I could understand assigning hidden guards to protect a traveling heir, but this was excessive.
The movement pattern, the spacing between them, the rhythm of their position shifts…
Perhaps they could have fooled an experienced cultivator with their stealth techniques —
but I was a Black Swan.
Curiosity flared instantly — and, let's be honest, I've never been good at ignoring it.
If the Emperor had sent me only to deliver a letter, what was so important about Zhuge Han that warranted this many eyes around him?
Perhaps it would have been wise to stick to my plan: return to Zhuge Island, report the mission complete, and end the matter there.

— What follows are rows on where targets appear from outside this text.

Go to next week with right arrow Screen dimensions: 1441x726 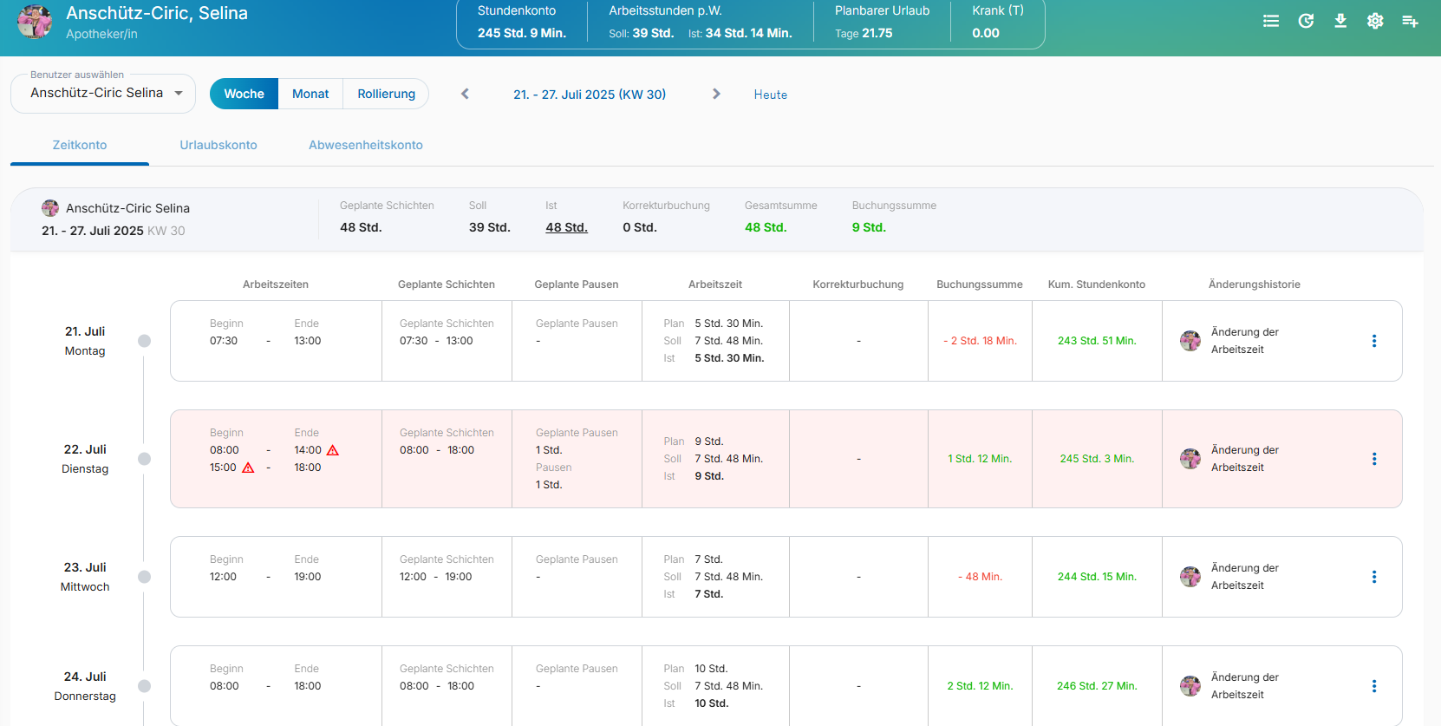pos(716,94)
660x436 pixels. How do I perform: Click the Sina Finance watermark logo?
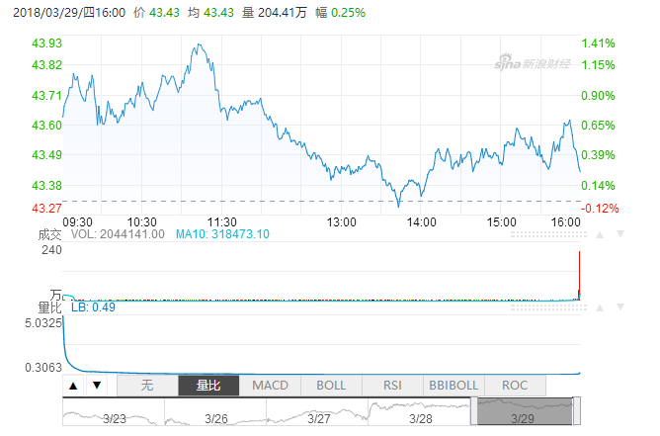[x=533, y=62]
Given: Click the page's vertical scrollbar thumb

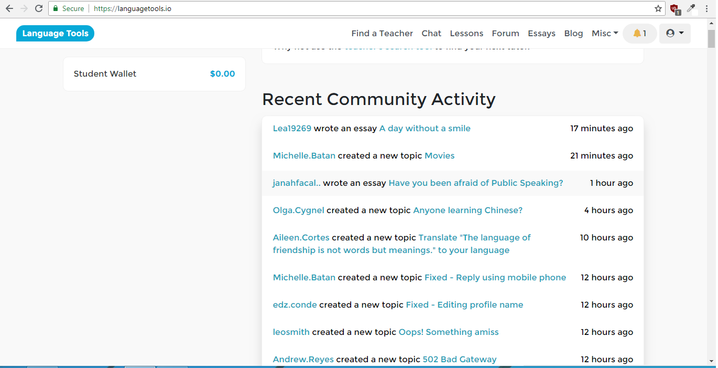Looking at the screenshot, I should point(711,39).
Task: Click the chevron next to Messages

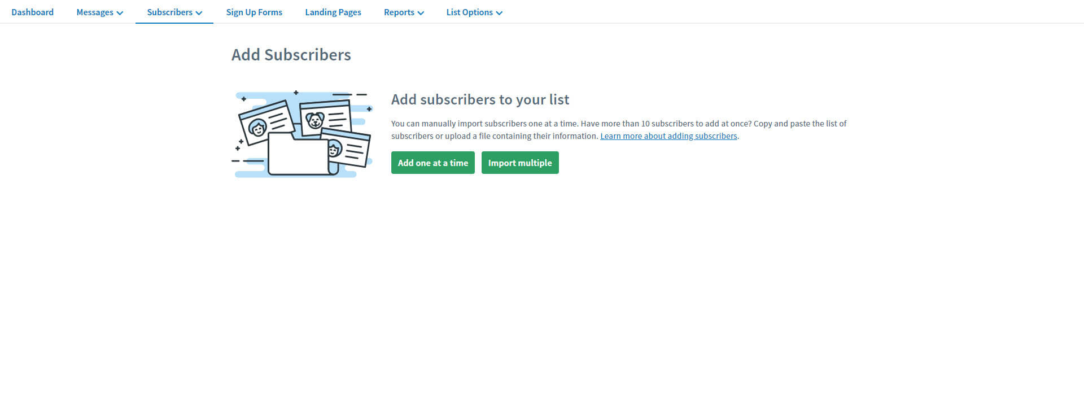Action: click(120, 13)
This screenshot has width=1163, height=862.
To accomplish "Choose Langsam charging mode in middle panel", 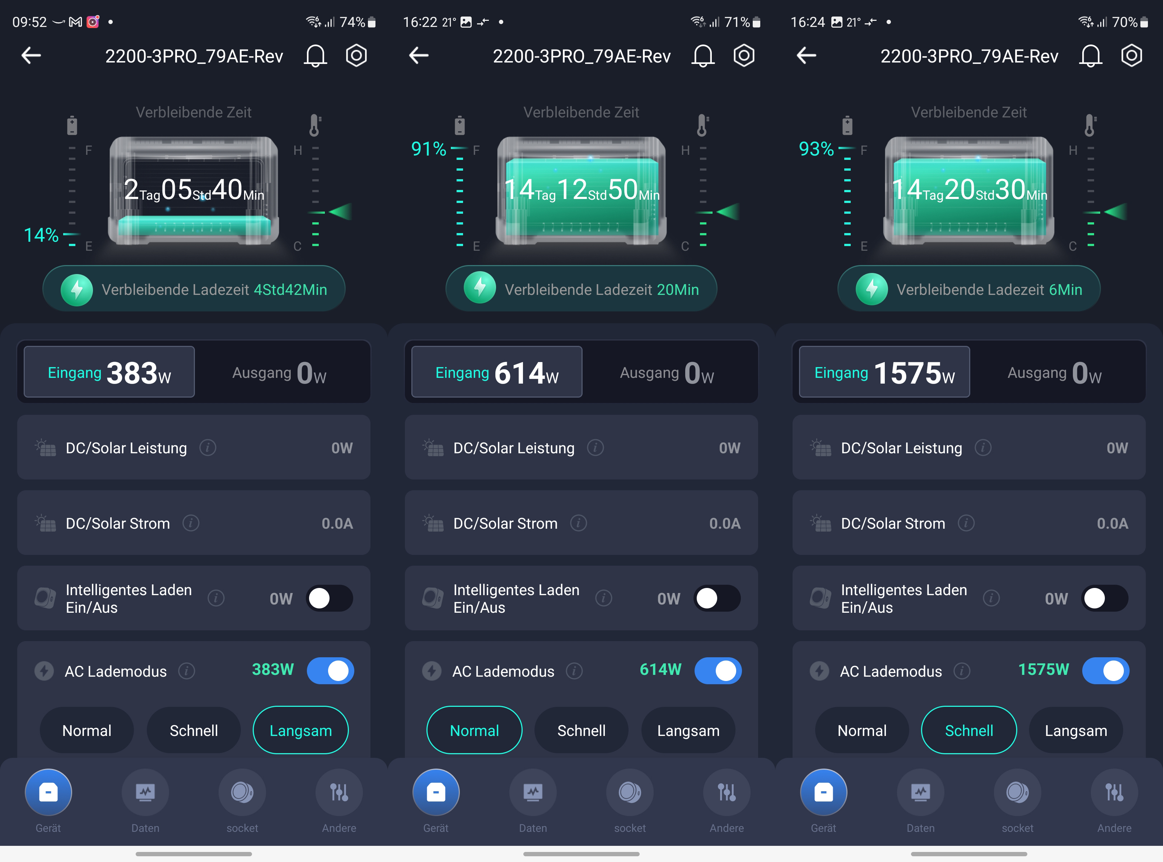I will click(688, 730).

But wisdom has never really been one of my virtues.
So I stayed.
I followed the group from afar, shifting my position every half-day, disguising my presence as part of the vegetation or the dust itself.
They never noticed.
Not even Han — which, I admit, amused me.
He was so calm, so unaware of what moved around him, that it made me want to whisper in his ear just to see how he'd react.
But something about that calm bothered me.
It was like staring at a mirrored lake and glimpsing, deep below the surface, the shadow of something about to emerge.
The "hidden escorts" kept moving.
Silent.
Patient.
And far too many to be mere precaution.
That was when I knew —
the mission was no longer simple.
And my intuition — which almost never fails — told me the next step wouldn't be to deliver a message…
but something a little more violent.